Australia-listed REA Group Ltd., controlled by Murdoch’s News Corp., is using the standard tactic in UK mergers and acquisitions — go in low and then publicly inch higher, doubtless hoping Rightmove’s shareholders will nudge the company to the negotiating table (as some now are). The first cash-and-shares pitch was priced at a futile sub-30% premium over Rightmove’s value before Murdoch’s interest became public last month. The third, rejected this week, was worth 761 pence a share based on REA’s share price at the beginning of this week. That equates to a 37% premium, valuing Rightmove at £6 billion ($8 billion).
That’s far from knockout territory. It’s attractive if you think Rightmove shares have little chance of hitting that level in the foreseeable future. True, Rightmove has essentially gone nowhere in the last five years, so you might well harbor such doubts. But the rearview mirror is unhelpful here. Rightmove is a relatively young company; it gained its first external chief executive officer, Johan Svanstrom, only last year. He’s diversifying away from residential property ads into mortgage broking, commercial property and services for landlords. The company had put hard numbers on this strategy before takeover interest surfaced, including targeting £420 million of operating profit in 2028. That would be more than 50% over its expected level this year.

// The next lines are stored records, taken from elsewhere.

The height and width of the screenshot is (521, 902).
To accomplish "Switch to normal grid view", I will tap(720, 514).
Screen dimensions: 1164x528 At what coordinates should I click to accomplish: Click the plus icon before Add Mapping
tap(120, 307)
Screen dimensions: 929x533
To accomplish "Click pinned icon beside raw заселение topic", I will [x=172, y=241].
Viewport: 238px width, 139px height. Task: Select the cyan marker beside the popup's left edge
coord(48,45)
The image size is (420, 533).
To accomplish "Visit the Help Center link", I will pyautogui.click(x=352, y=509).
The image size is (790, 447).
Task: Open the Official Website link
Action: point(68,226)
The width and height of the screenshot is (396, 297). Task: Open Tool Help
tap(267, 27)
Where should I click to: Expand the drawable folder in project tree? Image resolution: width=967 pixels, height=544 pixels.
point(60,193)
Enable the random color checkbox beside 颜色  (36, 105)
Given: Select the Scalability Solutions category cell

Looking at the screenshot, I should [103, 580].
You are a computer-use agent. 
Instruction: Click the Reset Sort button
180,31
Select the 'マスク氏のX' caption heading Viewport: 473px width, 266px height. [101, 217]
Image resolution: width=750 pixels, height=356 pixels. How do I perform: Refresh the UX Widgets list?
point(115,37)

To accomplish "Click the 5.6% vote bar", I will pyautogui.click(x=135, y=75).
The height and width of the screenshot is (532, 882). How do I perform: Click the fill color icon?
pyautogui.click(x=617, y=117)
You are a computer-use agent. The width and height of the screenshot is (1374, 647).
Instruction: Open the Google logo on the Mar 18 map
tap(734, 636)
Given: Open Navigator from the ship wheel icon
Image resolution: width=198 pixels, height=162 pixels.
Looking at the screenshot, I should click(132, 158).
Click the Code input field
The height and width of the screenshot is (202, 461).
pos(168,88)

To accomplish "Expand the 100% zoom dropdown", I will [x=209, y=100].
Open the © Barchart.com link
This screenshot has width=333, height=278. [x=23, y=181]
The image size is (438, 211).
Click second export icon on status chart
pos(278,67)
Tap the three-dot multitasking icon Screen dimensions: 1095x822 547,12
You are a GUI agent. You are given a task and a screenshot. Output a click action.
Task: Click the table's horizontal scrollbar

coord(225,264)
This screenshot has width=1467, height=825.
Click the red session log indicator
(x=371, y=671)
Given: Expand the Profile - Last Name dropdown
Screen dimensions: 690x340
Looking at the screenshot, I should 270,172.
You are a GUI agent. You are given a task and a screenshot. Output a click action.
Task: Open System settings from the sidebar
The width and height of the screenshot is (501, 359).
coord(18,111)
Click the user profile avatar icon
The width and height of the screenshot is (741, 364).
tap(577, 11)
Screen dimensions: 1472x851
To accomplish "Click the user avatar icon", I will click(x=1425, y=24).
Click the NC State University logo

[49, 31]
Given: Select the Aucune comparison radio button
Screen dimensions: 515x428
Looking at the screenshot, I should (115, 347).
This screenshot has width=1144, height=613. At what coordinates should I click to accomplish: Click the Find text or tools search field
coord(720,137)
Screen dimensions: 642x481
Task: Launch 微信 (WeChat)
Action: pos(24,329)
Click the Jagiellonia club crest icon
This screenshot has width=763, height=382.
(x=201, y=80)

Were Murdoch dangling an all-cash offer, it might be a tempting alternative to gambling on Svanstrom dragging Rightmove out of its rut. But REA is looking to pay mainly in its own stock. Some of Rightmove’s shares are likely held by fund managers with mandates forbidding non-UK-based companies. They’d have to sell, despite REA promising a London listing. The more that do, the more that would weigh on REA’s stock price, lowering the real-world value of the takeover.
Rightmove investors who can hold Australian paper face the separate worry that REA’s enviable valuation – a multiple of forecast profit well ahead of peers – is so high it can only go one way: down. They too may just dump any REA stock received as payment.